Saved data entries:

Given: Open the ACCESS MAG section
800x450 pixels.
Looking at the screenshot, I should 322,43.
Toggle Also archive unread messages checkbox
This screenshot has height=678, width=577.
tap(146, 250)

• [Instructions for the task]: Edit the entries above by changing "section" to "tab" and leaving every other part as it stands.

• [Answer to this exercise]:
Given: Open the ACCESS MAG tab
800x450 pixels.
Looking at the screenshot, I should 322,43.
Toggle Also archive unread messages checkbox
This screenshot has height=678, width=577.
tap(146, 250)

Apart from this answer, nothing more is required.